- [DO THIS]
Answer these questions about the lawn tractor thread:
(a) In the first post, where does lawnboy ask about putting the oil instead of in the oil tank?
(b) According to bugman, about how long might a 2 stroke on raw fuel last?
(c) What does roperdude91 say to put in the crankcase?

# lawn tractor quest



## lawnboy (Jun 18, 2005)

i got a 17.5 brigs stratonn lawn tractor can i just put the oil in the gas tank instead of in the oil tank


----------



## scrench (Dec 8, 2004)

where did you get that kind of money .. if you do just put the oil in the gas tank instead of in the oil tank ( the engine its self ) it would probally last about as long as a 2 stroke with raw fuel ,(about 60 seconds ,, @ full throttle so i would say yes you would be on a lawn tractor Quest


----------



## lawnboy (Jun 18, 2005)

so i can or cannot


----------



## bugman (Aug 12, 2004)

you could, matter of fact, why not try it..... it'll last, it'll throw a rod before you can get on it and put it into gear. a 2 cycle is what it is, the only and best way is to oil it through the gas. gas goes into the crank with the fuel/oil mix.... fuel burns off and most of the oil remains, and oils everything, mixing oil through the gas on a four cycle.... no way for the gas to enter the crankcase, metal to metal contact is severe, rod heats up, and you throw a rod/s. so no you can't, but you can try..... oh and a 2 stroke on raw fuel, means it will last maybe 60 seconds, means no oil mix, it'll eat itself up. maybe throw a rod and seize and it'll be trash.


----------



## scrench (Dec 8, 2004)

you would be on a lawn tractor Quest looking for another one if you tried it like bugman said no you cant do that no no no no


----------



## roperdude91 (Nov 10, 2004)

put oil in the crankcase and gas in the gas tank
any other way and you will ruin it


----------

- [Rows of pointing data]
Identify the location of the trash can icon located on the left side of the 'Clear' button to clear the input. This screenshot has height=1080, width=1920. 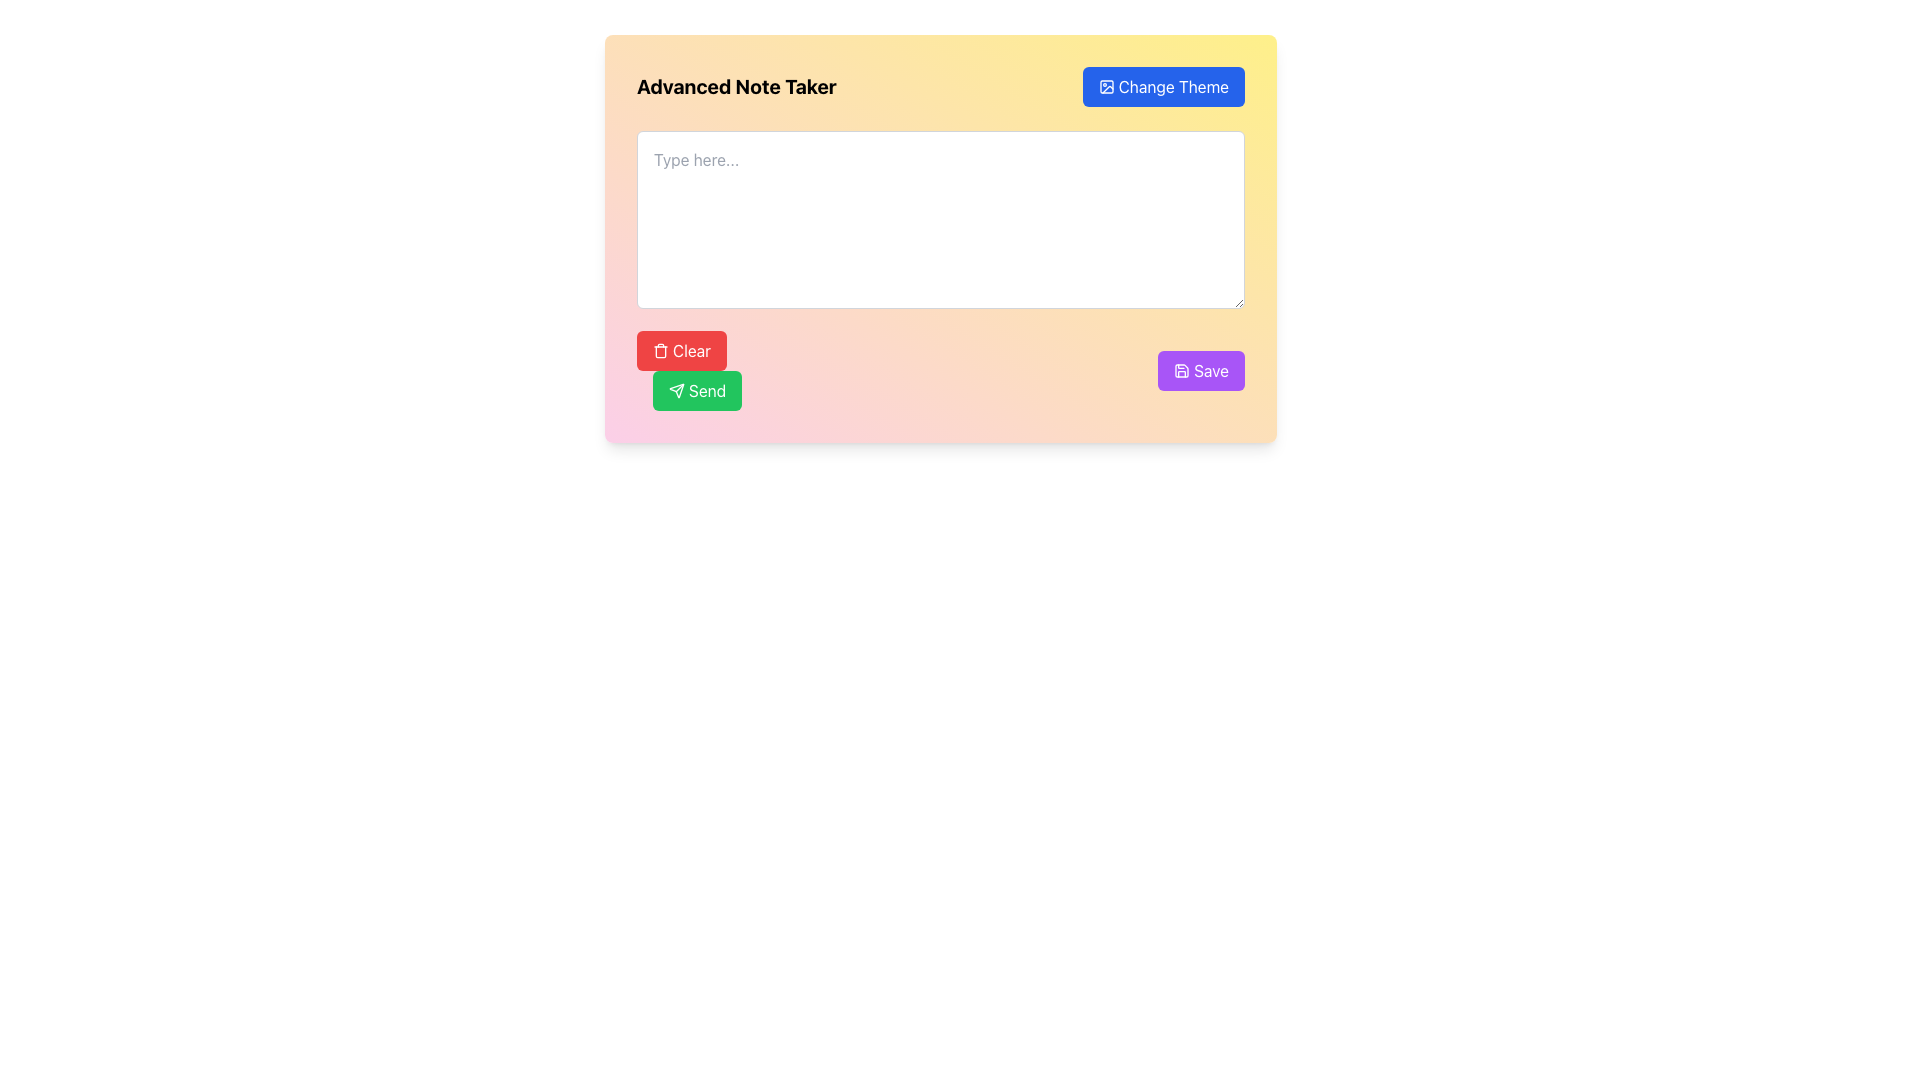
(661, 350).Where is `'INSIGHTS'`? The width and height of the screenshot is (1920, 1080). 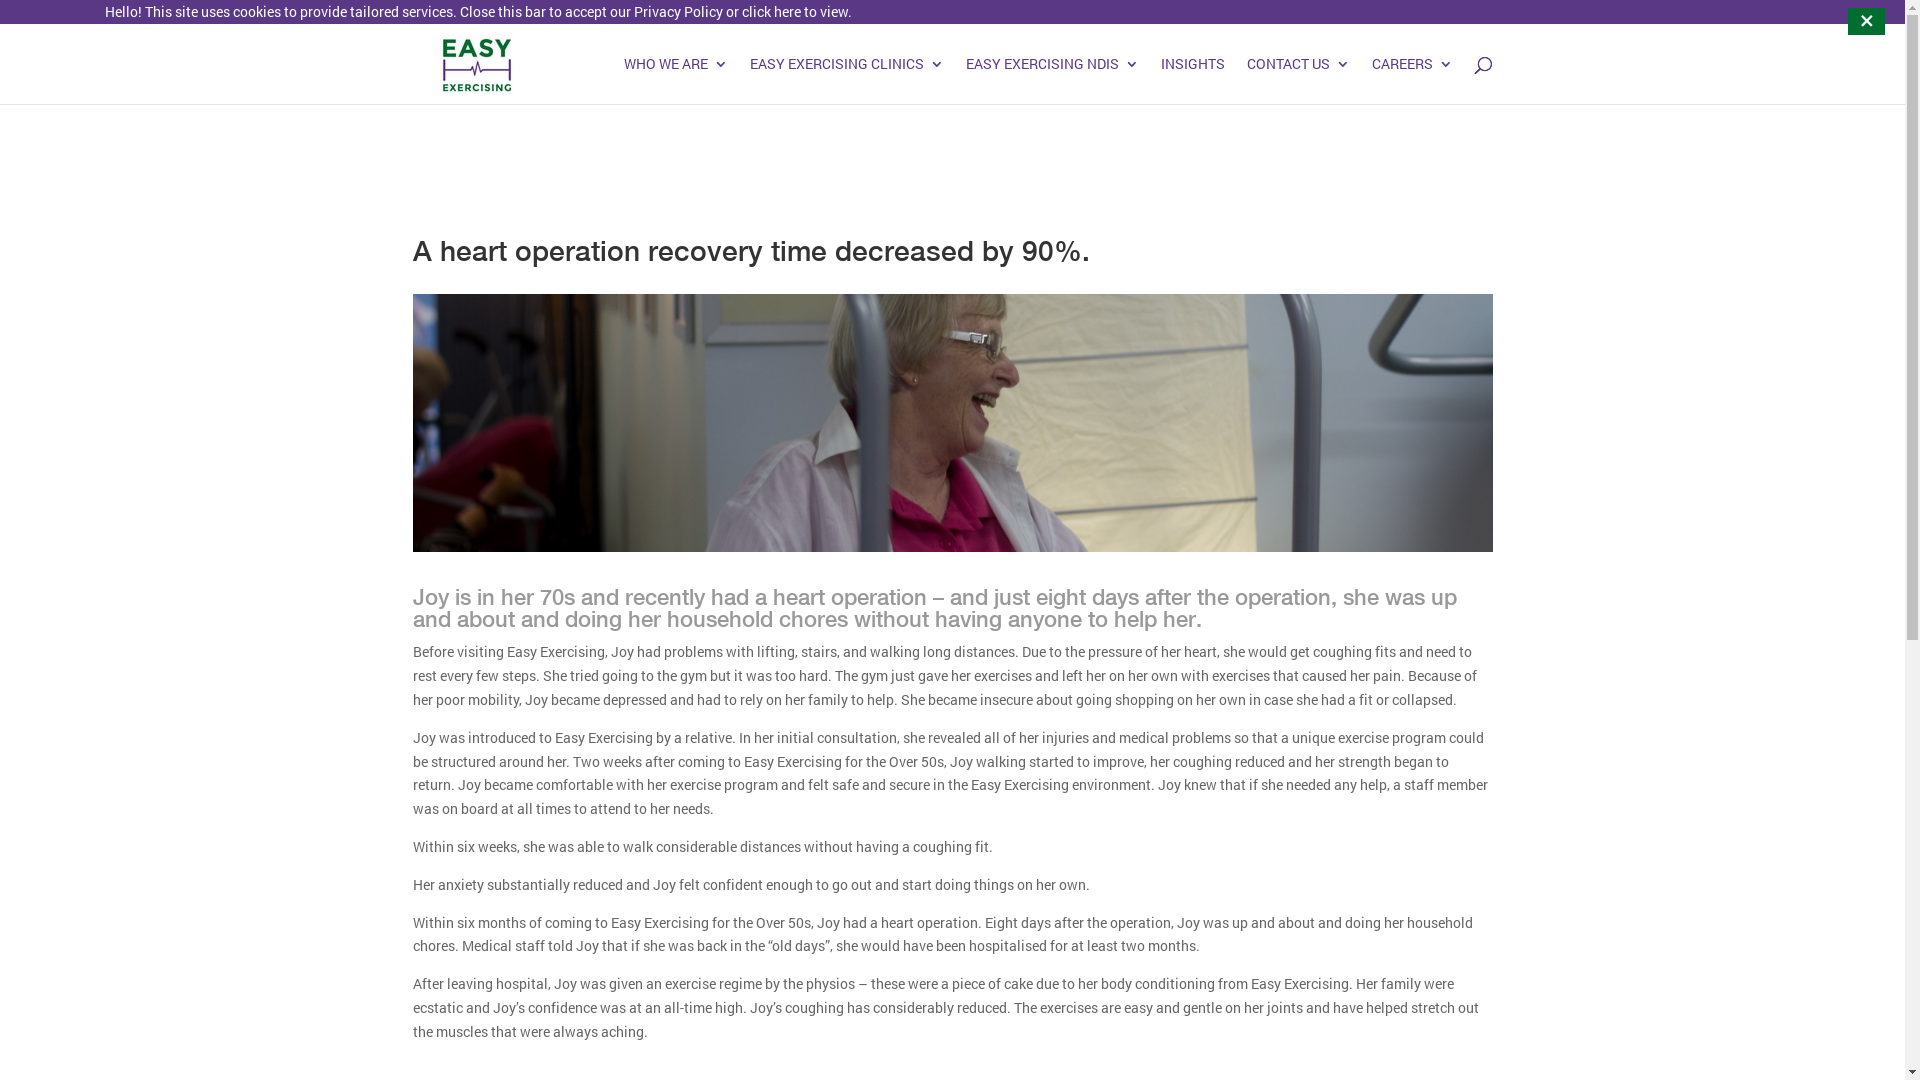
'INSIGHTS' is located at coordinates (1191, 79).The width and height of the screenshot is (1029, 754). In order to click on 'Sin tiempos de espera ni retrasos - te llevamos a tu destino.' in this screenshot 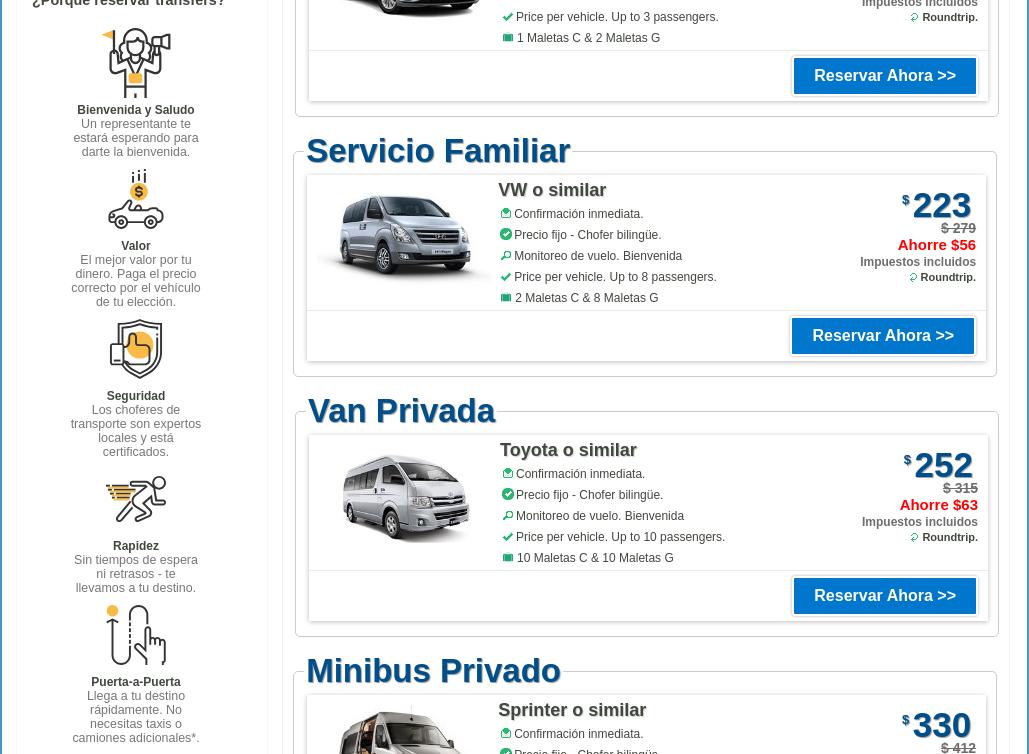, I will do `click(134, 573)`.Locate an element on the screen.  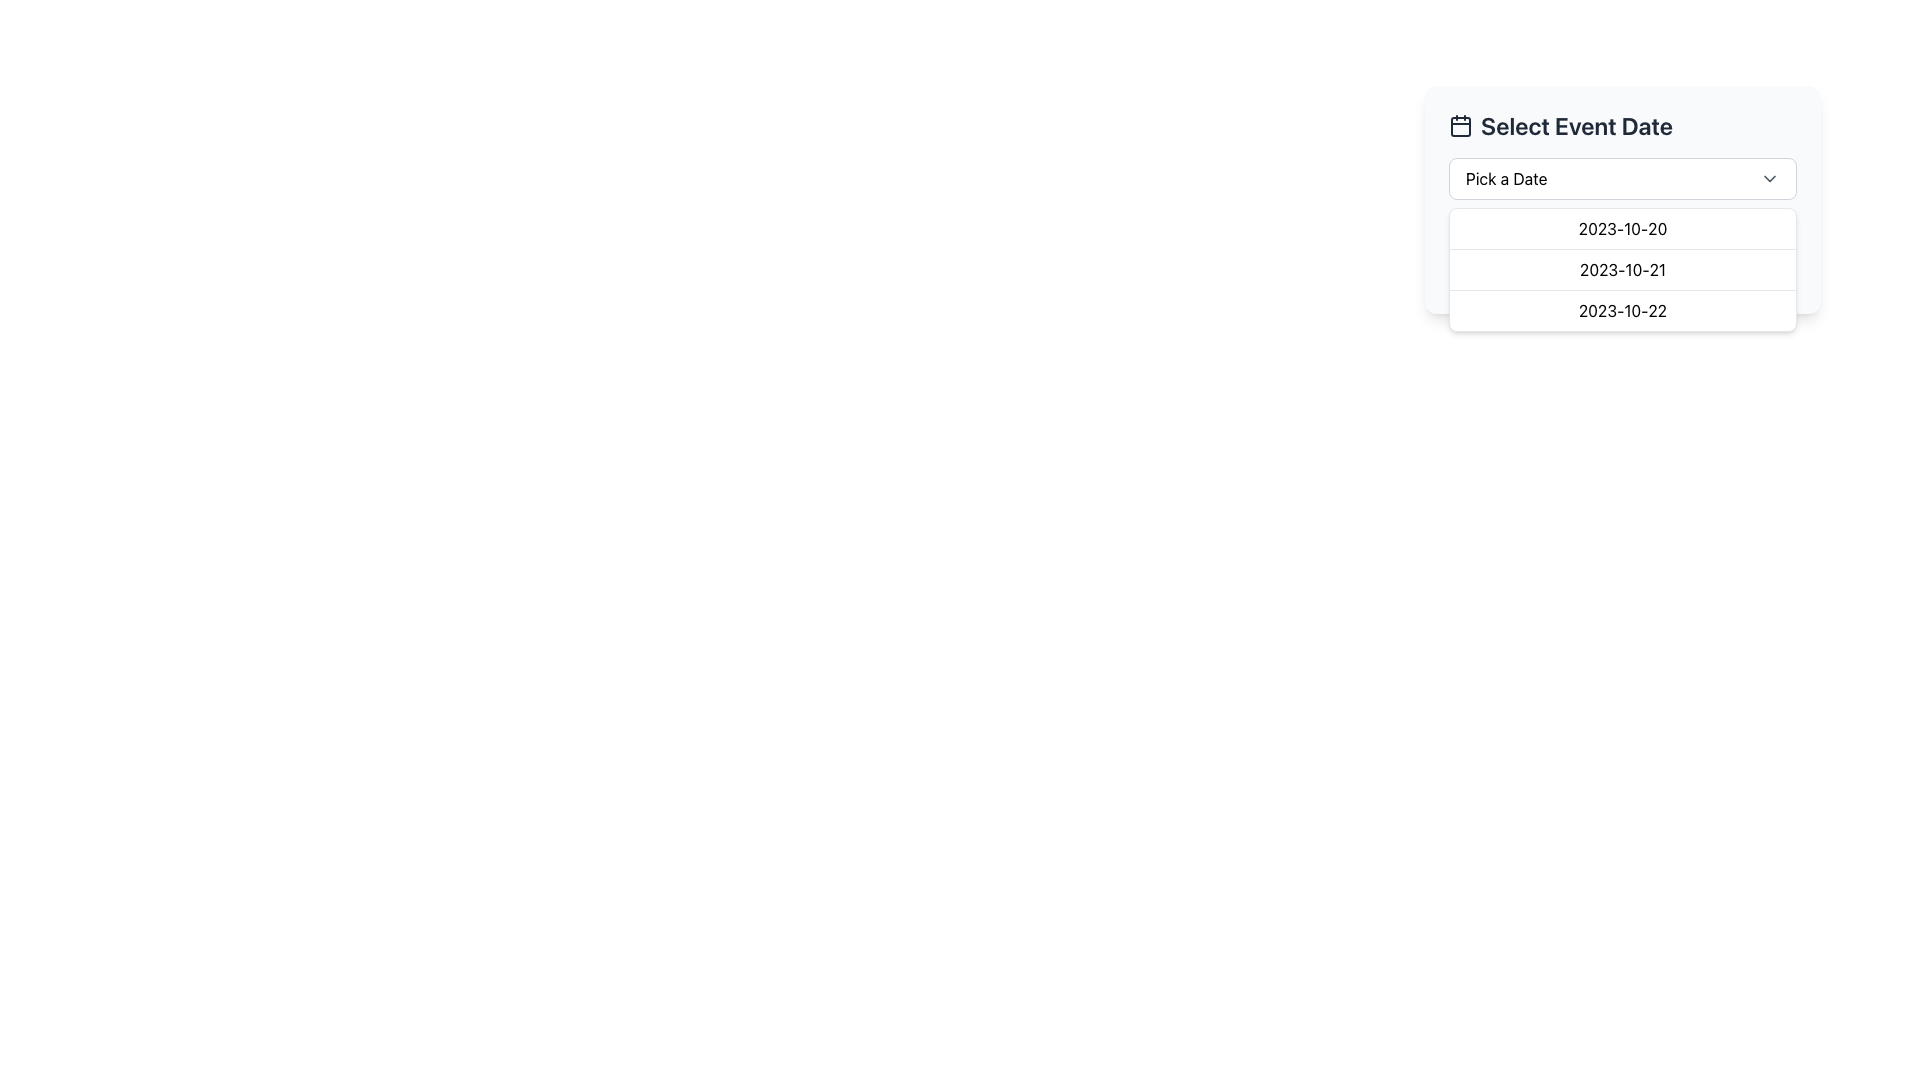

- [EXERCISE RESPONSE]
(a) In the gas tank.
(b) Maybe 60 seconds.
(c) Oil.